Tuning spike-like morphologies in silicon by sustainable fs-laser processing in air for enhanced light absorption

Abstract

In this work, we demonstrate that ultrafast laser processing (1030 nm, 290 fs) of silicon in ambient air strongly improves the material's performance in terms of absorption, both in the visible and near infrared spectral range, which paves the way for further studies on increasing the sub-bandgap absorption after texturing, suggesting the material developed as a sustainable substitute for black silicon processed in greenhouse gases atmospheres. Our approach is based on the fabrication of spike-like morphologies in ambient air and the subsequent annealing of the material by pulsed laser melting or rapid thermal annealing to recover its crystalline phase.

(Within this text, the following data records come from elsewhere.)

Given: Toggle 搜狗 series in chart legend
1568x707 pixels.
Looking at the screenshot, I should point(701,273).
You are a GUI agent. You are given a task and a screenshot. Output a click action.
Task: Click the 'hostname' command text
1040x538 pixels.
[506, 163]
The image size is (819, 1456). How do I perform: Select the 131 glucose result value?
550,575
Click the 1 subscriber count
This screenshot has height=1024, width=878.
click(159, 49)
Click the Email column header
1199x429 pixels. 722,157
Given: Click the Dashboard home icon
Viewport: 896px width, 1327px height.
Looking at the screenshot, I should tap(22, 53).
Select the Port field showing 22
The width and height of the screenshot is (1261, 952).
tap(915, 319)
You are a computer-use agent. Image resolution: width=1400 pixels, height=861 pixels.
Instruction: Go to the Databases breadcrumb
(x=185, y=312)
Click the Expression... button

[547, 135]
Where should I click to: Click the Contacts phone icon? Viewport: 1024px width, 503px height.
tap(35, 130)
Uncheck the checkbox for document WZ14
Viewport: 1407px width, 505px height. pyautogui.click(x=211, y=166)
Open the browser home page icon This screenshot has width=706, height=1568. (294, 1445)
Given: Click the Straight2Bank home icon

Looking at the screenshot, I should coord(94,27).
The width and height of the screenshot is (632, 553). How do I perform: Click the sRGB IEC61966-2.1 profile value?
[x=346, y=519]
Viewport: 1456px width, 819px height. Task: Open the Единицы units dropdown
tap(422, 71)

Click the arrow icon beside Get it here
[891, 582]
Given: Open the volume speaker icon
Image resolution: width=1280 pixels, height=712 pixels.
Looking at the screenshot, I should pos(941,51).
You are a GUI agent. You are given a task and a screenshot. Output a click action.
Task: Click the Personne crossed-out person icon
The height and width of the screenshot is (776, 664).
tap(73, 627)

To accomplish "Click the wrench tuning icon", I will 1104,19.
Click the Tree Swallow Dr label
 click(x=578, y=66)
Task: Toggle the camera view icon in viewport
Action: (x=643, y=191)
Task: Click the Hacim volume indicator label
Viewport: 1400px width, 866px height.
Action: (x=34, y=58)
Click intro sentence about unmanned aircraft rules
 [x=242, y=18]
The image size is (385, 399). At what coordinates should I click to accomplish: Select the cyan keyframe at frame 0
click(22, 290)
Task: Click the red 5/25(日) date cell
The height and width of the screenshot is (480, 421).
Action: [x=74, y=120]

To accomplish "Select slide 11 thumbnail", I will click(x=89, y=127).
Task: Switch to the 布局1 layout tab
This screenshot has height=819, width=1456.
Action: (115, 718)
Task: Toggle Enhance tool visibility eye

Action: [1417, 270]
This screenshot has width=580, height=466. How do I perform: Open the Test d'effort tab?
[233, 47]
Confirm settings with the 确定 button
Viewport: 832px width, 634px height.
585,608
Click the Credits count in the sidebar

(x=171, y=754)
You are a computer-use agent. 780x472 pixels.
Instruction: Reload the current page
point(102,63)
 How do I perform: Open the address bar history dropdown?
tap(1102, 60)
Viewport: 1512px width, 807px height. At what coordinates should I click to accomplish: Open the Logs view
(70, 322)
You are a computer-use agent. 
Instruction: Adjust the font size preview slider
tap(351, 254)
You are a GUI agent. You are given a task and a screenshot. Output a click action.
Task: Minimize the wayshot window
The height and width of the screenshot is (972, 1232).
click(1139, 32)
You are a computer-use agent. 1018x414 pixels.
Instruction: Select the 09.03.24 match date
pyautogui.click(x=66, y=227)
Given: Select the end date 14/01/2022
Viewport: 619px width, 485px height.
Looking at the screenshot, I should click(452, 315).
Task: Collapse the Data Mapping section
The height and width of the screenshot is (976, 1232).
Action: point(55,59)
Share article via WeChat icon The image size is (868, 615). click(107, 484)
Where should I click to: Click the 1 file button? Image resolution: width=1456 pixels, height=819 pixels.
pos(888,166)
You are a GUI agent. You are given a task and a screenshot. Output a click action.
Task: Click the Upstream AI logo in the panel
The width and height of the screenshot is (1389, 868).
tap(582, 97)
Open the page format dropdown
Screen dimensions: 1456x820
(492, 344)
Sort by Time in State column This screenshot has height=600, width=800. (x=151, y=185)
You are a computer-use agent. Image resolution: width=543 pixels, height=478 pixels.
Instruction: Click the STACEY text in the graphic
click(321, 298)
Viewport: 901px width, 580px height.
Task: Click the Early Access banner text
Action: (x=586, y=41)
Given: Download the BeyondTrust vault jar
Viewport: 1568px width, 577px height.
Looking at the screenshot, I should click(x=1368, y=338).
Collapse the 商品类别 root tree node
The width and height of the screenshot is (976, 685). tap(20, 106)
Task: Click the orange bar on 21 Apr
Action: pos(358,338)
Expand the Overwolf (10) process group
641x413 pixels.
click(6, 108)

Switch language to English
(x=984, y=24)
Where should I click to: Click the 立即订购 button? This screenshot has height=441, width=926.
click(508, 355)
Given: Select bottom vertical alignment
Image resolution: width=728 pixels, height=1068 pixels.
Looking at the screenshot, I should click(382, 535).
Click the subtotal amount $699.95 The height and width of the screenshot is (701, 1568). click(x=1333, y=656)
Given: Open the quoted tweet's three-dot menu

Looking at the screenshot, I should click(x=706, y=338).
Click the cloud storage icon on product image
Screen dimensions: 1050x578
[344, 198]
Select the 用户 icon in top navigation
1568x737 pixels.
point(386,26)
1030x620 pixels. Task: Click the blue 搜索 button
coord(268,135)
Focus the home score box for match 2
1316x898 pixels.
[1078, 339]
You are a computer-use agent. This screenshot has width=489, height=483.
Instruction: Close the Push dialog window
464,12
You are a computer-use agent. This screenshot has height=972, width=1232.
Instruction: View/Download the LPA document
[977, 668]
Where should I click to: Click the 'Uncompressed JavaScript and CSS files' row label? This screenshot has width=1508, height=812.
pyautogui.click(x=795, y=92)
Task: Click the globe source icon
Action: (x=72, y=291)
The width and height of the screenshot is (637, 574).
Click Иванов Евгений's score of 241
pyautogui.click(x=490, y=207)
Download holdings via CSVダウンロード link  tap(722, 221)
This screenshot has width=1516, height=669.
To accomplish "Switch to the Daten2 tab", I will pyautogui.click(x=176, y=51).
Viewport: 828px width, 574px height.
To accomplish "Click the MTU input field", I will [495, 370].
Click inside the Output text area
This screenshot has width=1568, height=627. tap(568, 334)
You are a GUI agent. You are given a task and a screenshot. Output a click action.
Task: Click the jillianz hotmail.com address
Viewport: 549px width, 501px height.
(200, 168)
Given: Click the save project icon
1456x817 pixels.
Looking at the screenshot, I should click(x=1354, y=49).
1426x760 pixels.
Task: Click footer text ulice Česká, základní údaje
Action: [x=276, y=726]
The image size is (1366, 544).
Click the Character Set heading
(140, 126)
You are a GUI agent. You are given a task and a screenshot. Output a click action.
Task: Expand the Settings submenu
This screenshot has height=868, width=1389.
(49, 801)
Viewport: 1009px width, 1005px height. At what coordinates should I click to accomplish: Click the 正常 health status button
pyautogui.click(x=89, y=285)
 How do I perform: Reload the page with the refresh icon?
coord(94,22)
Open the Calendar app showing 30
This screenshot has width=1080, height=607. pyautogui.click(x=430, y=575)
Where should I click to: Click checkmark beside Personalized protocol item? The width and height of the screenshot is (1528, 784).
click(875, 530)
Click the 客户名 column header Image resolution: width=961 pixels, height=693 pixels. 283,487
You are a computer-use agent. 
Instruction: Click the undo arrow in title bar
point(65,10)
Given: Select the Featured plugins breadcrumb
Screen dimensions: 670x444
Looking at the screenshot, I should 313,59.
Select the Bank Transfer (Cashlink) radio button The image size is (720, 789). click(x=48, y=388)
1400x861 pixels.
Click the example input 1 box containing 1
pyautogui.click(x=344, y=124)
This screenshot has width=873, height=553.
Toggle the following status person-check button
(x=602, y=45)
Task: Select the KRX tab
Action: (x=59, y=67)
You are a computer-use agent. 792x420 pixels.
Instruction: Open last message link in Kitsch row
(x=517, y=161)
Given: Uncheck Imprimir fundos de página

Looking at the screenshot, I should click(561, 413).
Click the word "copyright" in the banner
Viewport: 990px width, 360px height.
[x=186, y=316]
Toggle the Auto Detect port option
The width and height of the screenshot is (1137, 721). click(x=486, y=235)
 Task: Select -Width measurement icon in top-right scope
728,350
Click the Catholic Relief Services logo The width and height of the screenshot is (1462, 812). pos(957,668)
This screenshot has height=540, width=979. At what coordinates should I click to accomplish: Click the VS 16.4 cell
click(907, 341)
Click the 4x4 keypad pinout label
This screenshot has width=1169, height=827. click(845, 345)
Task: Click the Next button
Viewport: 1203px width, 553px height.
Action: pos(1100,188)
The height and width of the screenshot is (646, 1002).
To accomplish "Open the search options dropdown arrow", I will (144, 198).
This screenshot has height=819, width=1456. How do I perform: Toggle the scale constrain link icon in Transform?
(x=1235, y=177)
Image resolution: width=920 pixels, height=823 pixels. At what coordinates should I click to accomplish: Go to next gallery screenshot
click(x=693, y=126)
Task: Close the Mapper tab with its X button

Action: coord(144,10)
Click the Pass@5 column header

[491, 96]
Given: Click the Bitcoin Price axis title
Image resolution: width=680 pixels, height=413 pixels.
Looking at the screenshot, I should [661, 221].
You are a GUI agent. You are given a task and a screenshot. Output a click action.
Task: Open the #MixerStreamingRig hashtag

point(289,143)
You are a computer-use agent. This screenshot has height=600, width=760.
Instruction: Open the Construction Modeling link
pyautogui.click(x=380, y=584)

In particular, the influence of three main processing parameters (fluence, pulse number and repetition rate) on the properties of the spike-like structures has been investigated, each of them revealing the possibility of a direct control on the size, shape and period of the spikes, and achieving a total tuning range of the period from 4 mu m to 14 mu m for a single laser wavelength. Macroscopic areas have been fabricated using short processing times, yielding absorption values A > 94% over the UV-VIS-NIR spectral range (250 nm - 1100 nm) without hyperdoping, and A >= 20% for longer wavelengths up to 2500 nm, while preserving the electrical performance of pristine silicon.